Stored data
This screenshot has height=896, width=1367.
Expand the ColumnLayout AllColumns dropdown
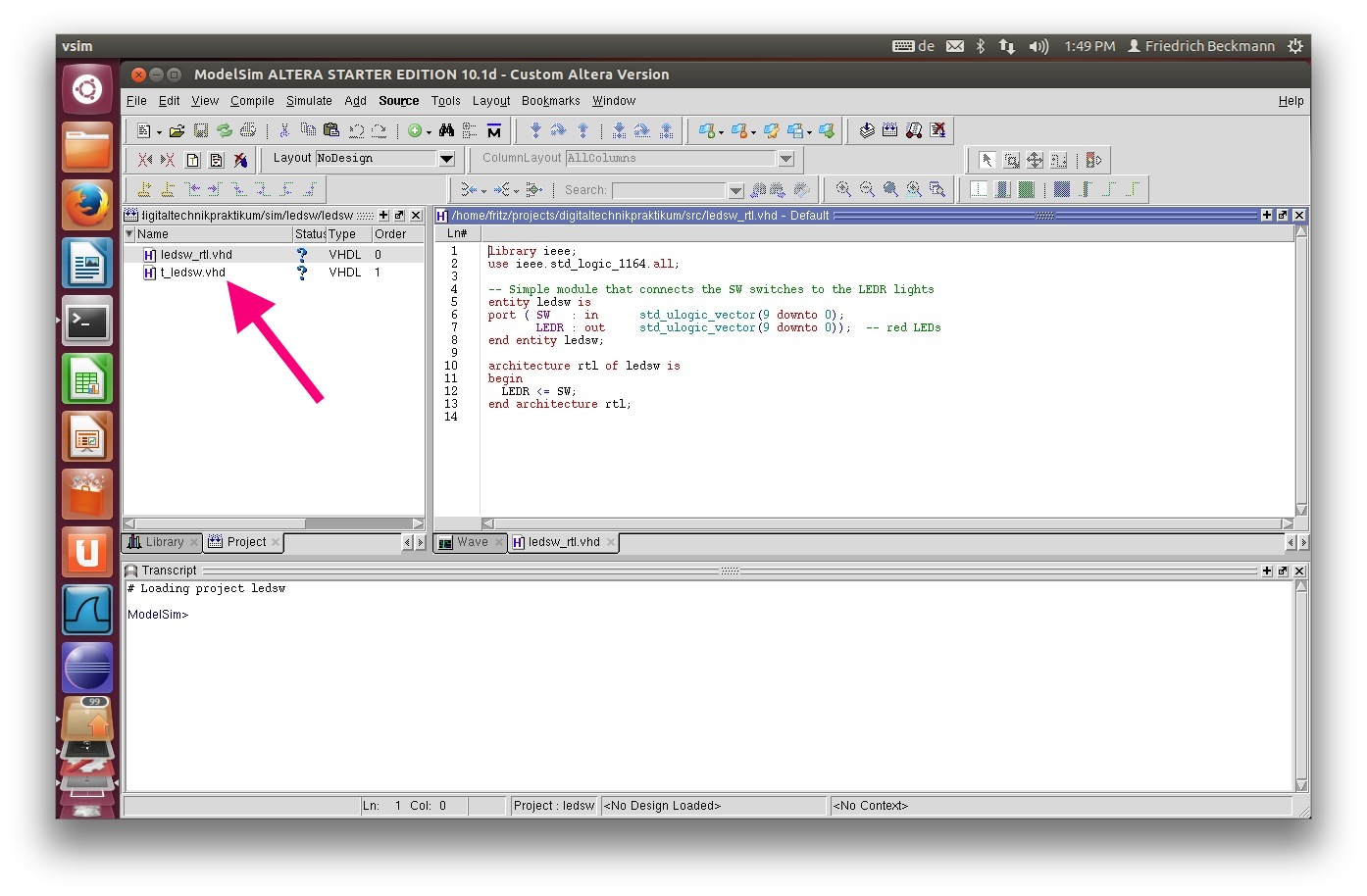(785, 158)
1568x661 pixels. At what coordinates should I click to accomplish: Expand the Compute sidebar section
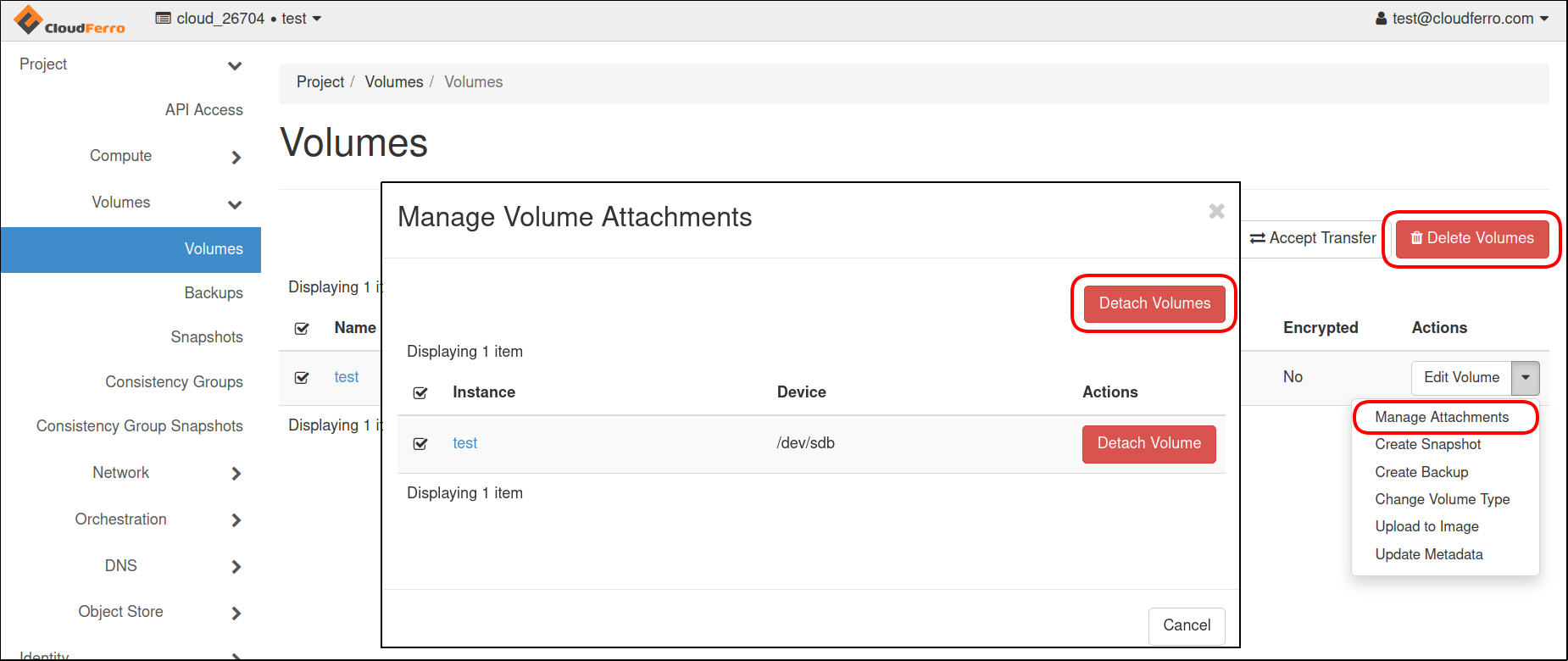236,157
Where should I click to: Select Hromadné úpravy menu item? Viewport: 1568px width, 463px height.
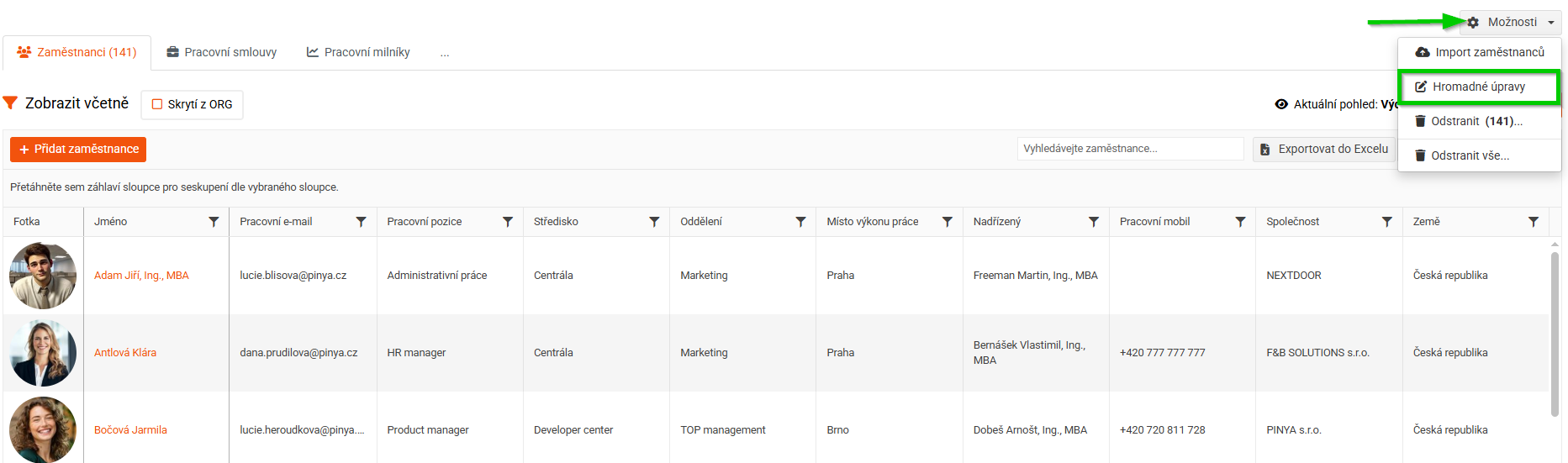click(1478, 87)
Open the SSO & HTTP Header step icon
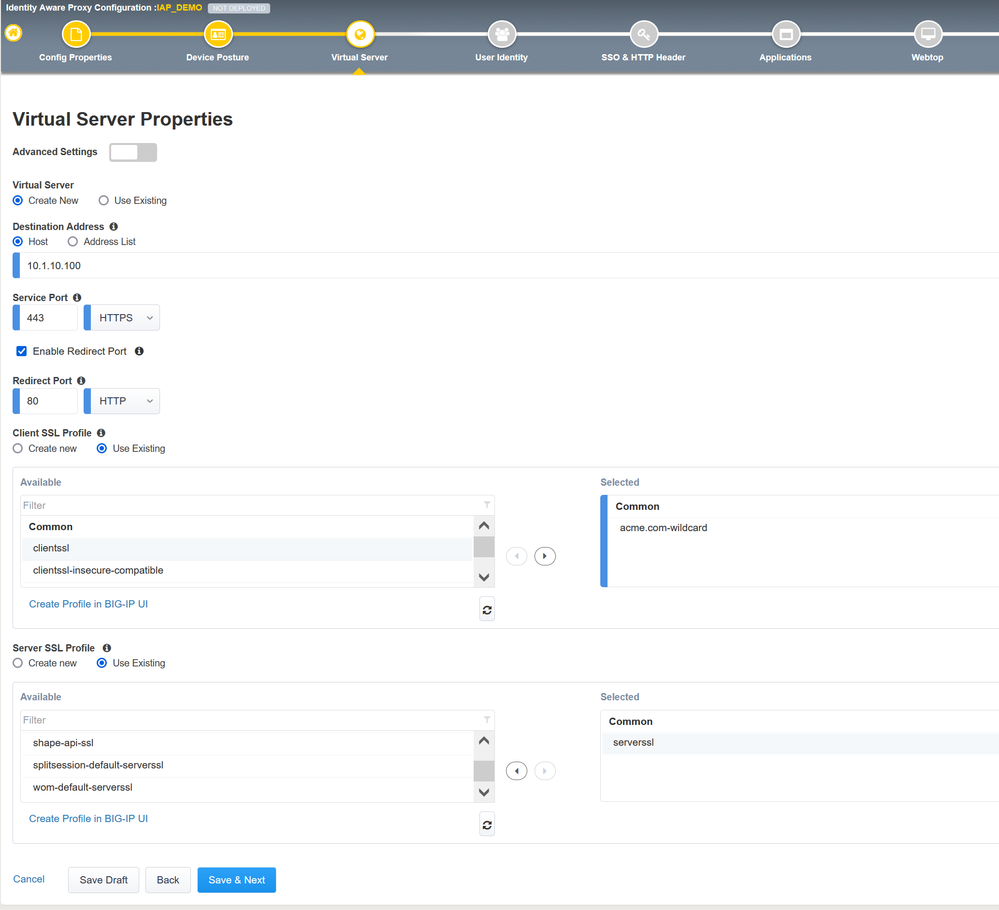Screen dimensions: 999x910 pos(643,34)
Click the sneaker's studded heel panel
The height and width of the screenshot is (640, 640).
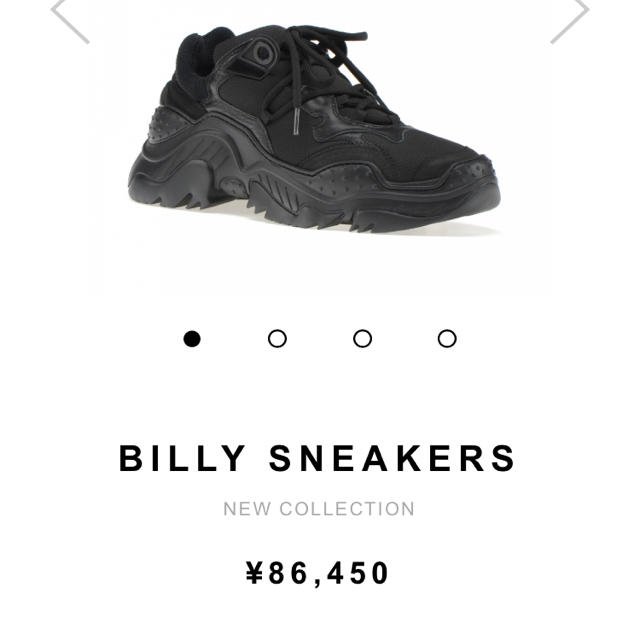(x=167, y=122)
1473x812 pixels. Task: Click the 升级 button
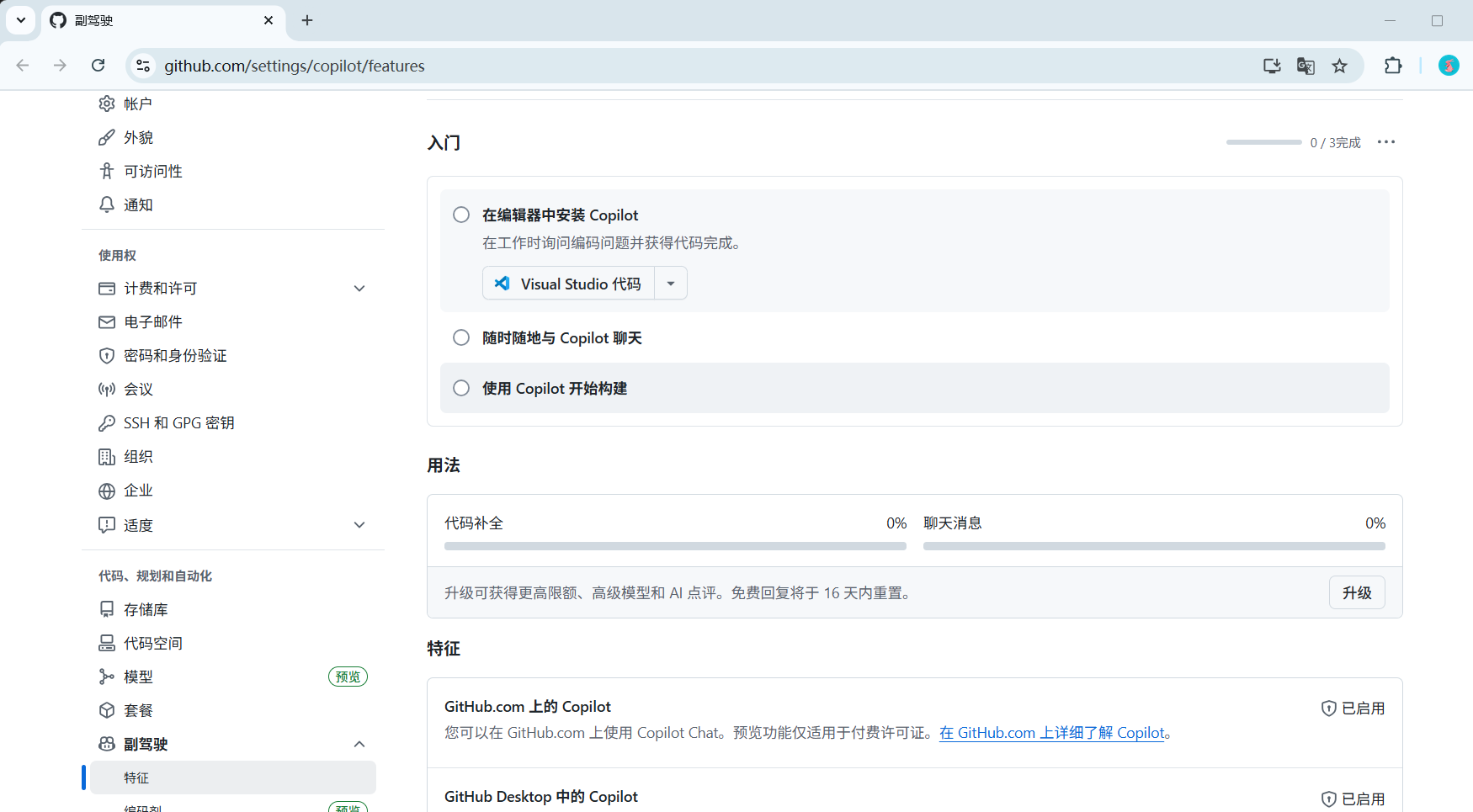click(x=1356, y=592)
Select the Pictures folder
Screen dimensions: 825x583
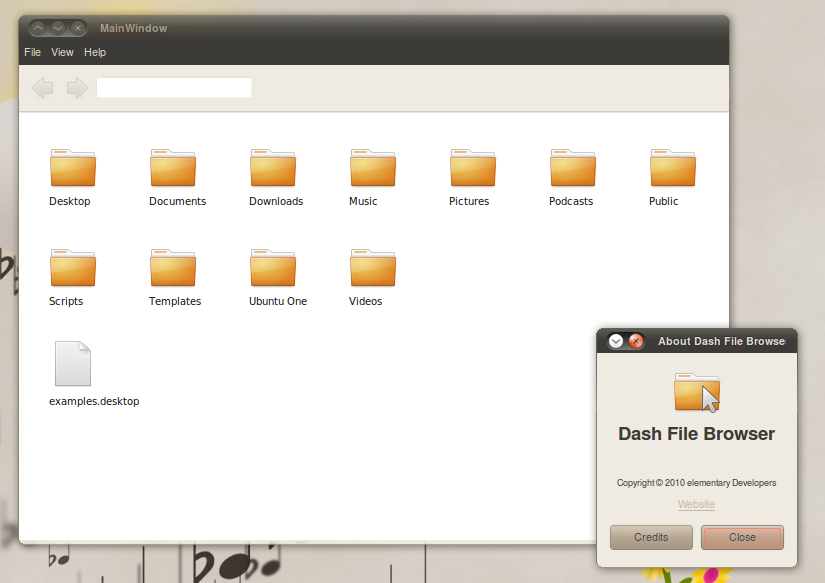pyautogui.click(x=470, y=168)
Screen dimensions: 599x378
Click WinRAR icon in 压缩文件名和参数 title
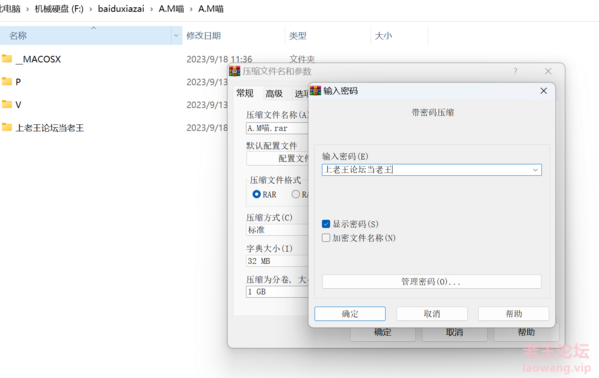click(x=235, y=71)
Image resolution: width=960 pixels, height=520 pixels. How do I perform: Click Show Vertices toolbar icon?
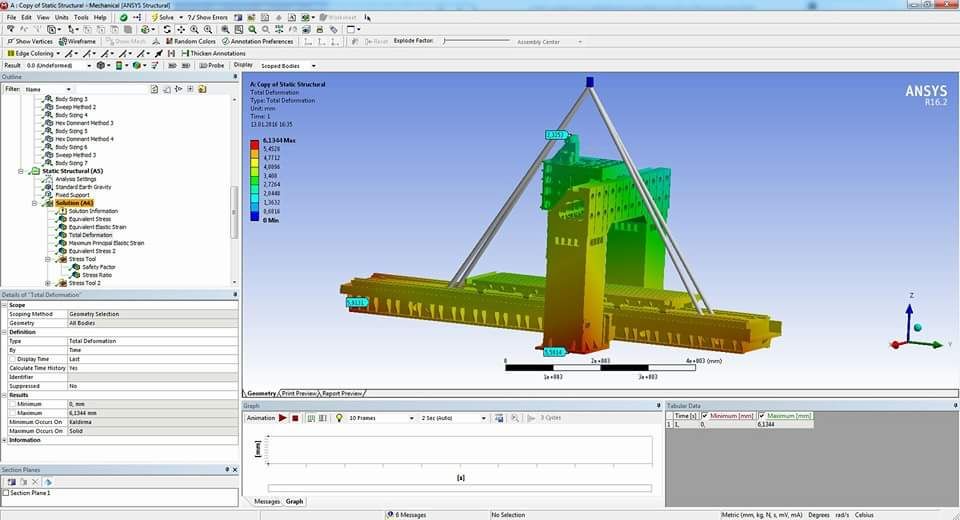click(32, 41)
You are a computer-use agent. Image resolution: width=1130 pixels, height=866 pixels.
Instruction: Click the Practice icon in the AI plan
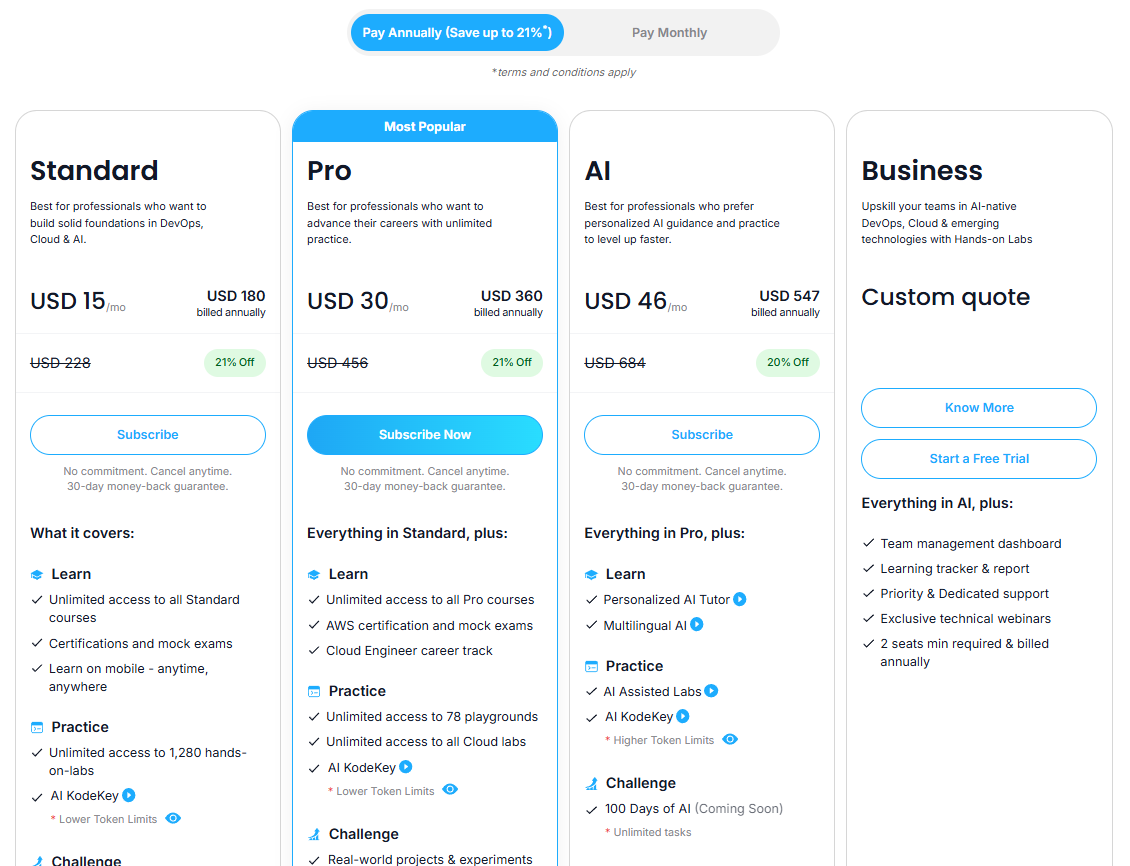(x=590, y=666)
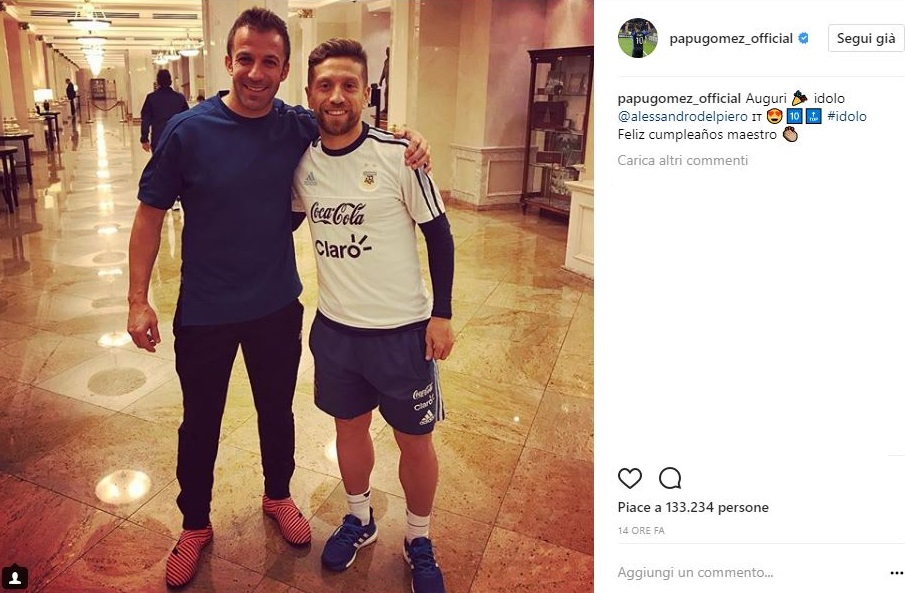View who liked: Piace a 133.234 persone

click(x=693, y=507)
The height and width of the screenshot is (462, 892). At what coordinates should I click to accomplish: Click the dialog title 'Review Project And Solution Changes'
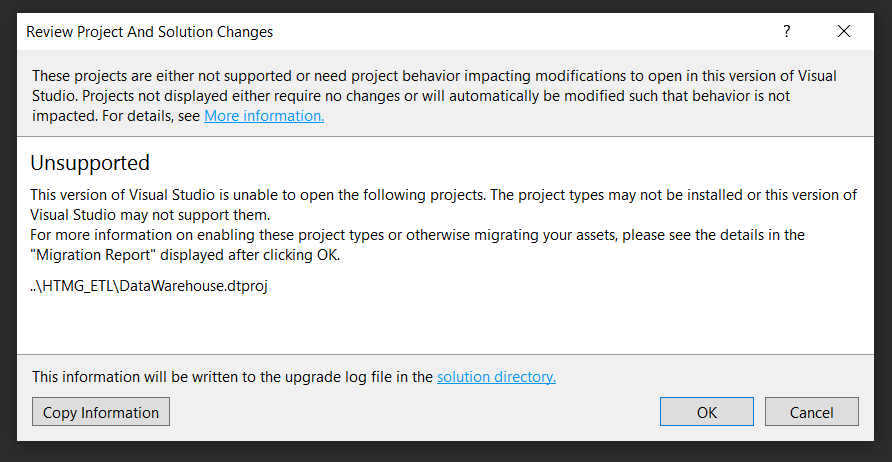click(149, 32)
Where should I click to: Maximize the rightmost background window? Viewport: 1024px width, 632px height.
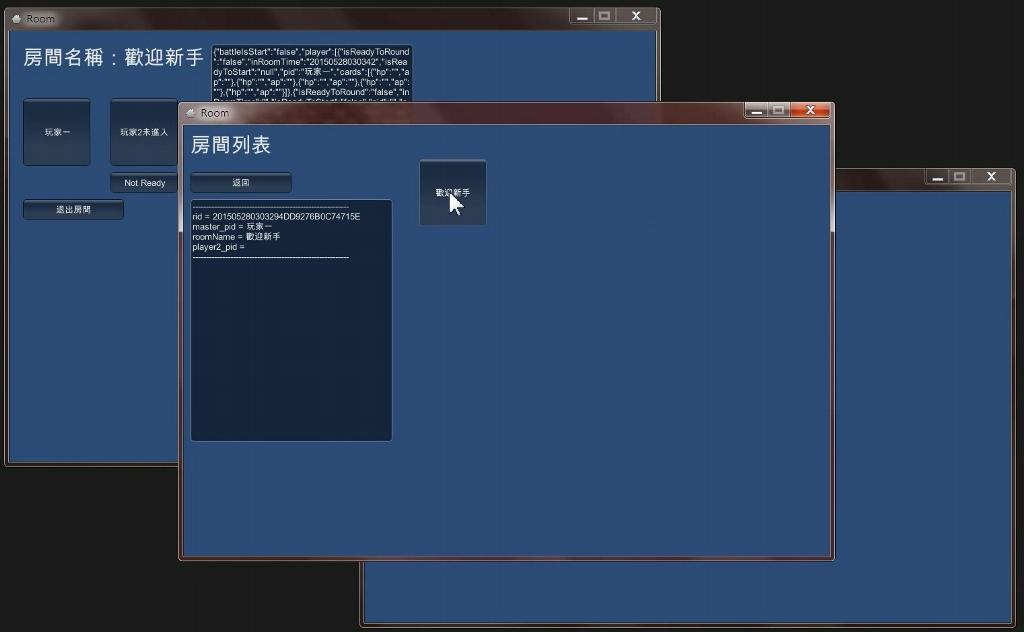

=== Description of the task ===
Reproduce every line above as written, skipping pictures.

=== Exercise answer ===
This screenshot has height=896, width=1367.
Expand the ColumnLayout AllColumns dropdown
(785, 158)
1568x661 pixels. At what coordinates should I click to accomplish: Expand the Compute sidebar section
236,157
Where should I click to: Select Hromadné úpravy menu item? Viewport: 1568px width, 463px height.
click(1478, 87)
Open the SSO & HTTP Header step icon
Screen dimensions: 999x910 pos(643,34)
Click the sneaker's studded heel panel
The height and width of the screenshot is (640, 640).
(x=167, y=122)
1473x812 pixels. Task: Click the 升级 button
click(x=1356, y=592)
Select the Pictures folder
Screen dimensions: 825x583
pyautogui.click(x=470, y=168)
Screen dimensions: 599x378
Click WinRAR icon in 压缩文件名和参数 title
click(x=235, y=71)
Image resolution: width=960 pixels, height=520 pixels. How do I perform: Click Show Vertices toolbar icon?
click(32, 41)
You are a computer-use agent. Image resolution: width=1130 pixels, height=866 pixels.
Instruction: Click the Practice icon in the AI plan
(x=590, y=666)
View who liked: Piace a 133.234 persone

click(x=693, y=507)
The height and width of the screenshot is (462, 892). At what coordinates should I click to accomplish: Click the dialog title 'Review Project And Solution Changes'
click(149, 32)
Where should I click to: Maximize the rightmost background window? Viewport: 1024px width, 632px height.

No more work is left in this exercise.